Es una obra muy conocida, de las más potentes que tiene Isabel Allende. Decidí crear algo a partir de la nada, sin tener referencias externas, por lo menos audiovisuales, utilizando la novela como un apoyo. Implica muchos retos. Interpretar a este personaje, sostener una evolución física, emocional y psicológica a lo largo de tanto tiempo requiere entender dónde estás parado y transitar diferentes estados. El desafío está en encontrar la humanidad detrás de las contradicciones de este personaje, mostrar el peso de sus decisiones y cómo estas se van modificando poco a poco, conforme van pasando los años.
- Es uno de esos personajes con los que un actor, en algún punto, sueña, ¿no? Porque tiene muchos matices…

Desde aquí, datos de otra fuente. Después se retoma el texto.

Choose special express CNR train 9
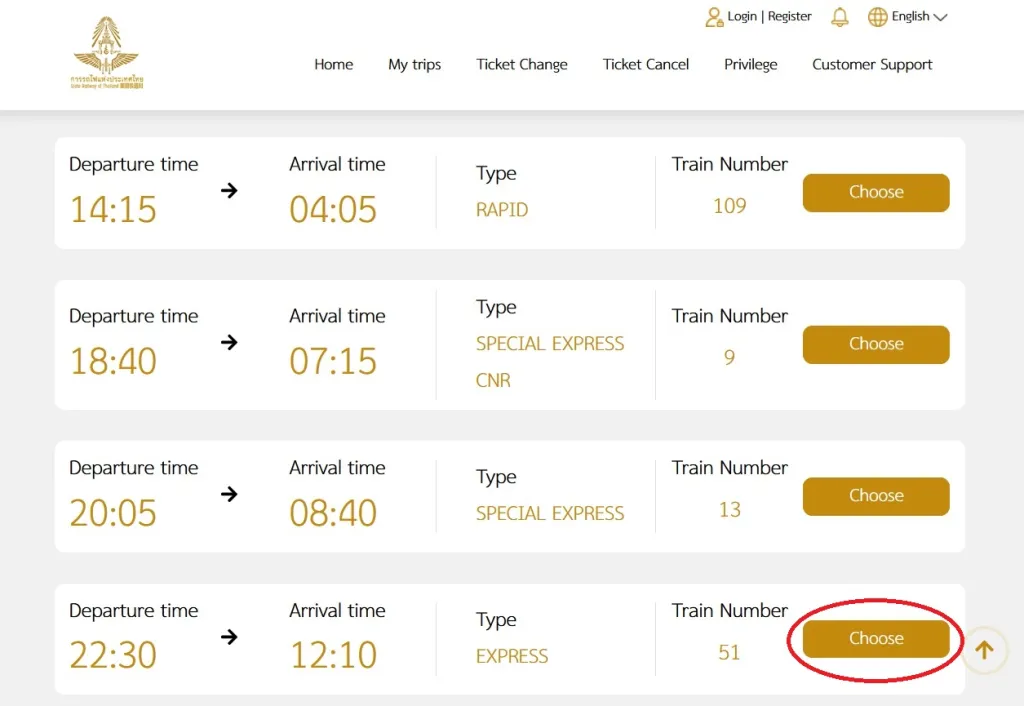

Sí, totalmente. Es muy fácil encasillar a este personaje, pero hay que tener una observación mucho más profunda y sin juicio. Desde mi perspectiva, Trueba no es un villano ni tampoco un héroe: es un hombre profundamente humano, formado por su contexto y por sus miedos. La obra permite ver cómo el poder, el amor y la memoria van moldeándolo a él y a su macrocosmos, que en este caso es el país. Lo singular es que, en cada proyecto, existe una ventana muy específica de la historia, que es la que se cuenta. Lo que vemos del personaje es esa ventana. Aquí, es un arco que va desde su juventud hasta su muerte. Eso difícilmente lo pueda encontrar en otro proyecto.
- Un personaje cambia mucho con los años, y una persona también, ¿qué tan parecido o distinto sos vos a ese chico de Rebelde?
Soy muy distinto. Todos vamos cambiando, es imposible ser el mismo. Al contrario, creo que lo importante es cambiar, y yo disfruto estos cambios, disfruto estas canas que llevo. Me encanta crecer, ver el paso del tiempo, notar que los años han pasado. No quisiera ser cursi al respecto, pero es un proceso increíble, muy lindo. Hace poco me preguntaban cuál es el mejor premio de un actor, y creo que es seguir trabajando. Veinticinco años después, sigo trabajando y me siento muy afortunado.
- ¿Fue una suerte no haber estudiado para ser aviador, finalmente?
A veces me pregunto qué habría pasado. Voy a los aeropuertos y me siguen apasionando los aviones, entonces cuando los veo, digo “Mira, ese es un Boeing 737, aquel es un Airbus A350”. Pero por algo pasan las cosas, y actuar fue lo mejor que me pudo haber sucedido. Ya no volteo tanto al pasado. Mis vuelos están aquí, en la actuación.
PATERNIDAD
Cuando sale del set, Alfonso se quita el traje de actor y, en cuanto llega a casa, lo esperan sus dos hijos, Daniel (9) y Nicolás (5). Allí, experimenta una sensación de completitud y realización: “Ser padre es la cosa más maravillosa y más aterradora que le puede pasar a alguien. Son fantásticos, y al mismo tiempo tienes miedo de que algo les pase. Los observo y no dejo de maravillarme por el hecho de que, a pesar de que viven en un contexto similar y experimentan exactamente lo mismo cada día, algo dentro de ellos es distinto desde que nacieron, y lo demuestran a cada momento. Y ver cómo se cuidan entre sí me conmueve y me da la tranquilidad de que el día de mañana, cuando yo no esté, se van a tener mutuamente”, reflexiona.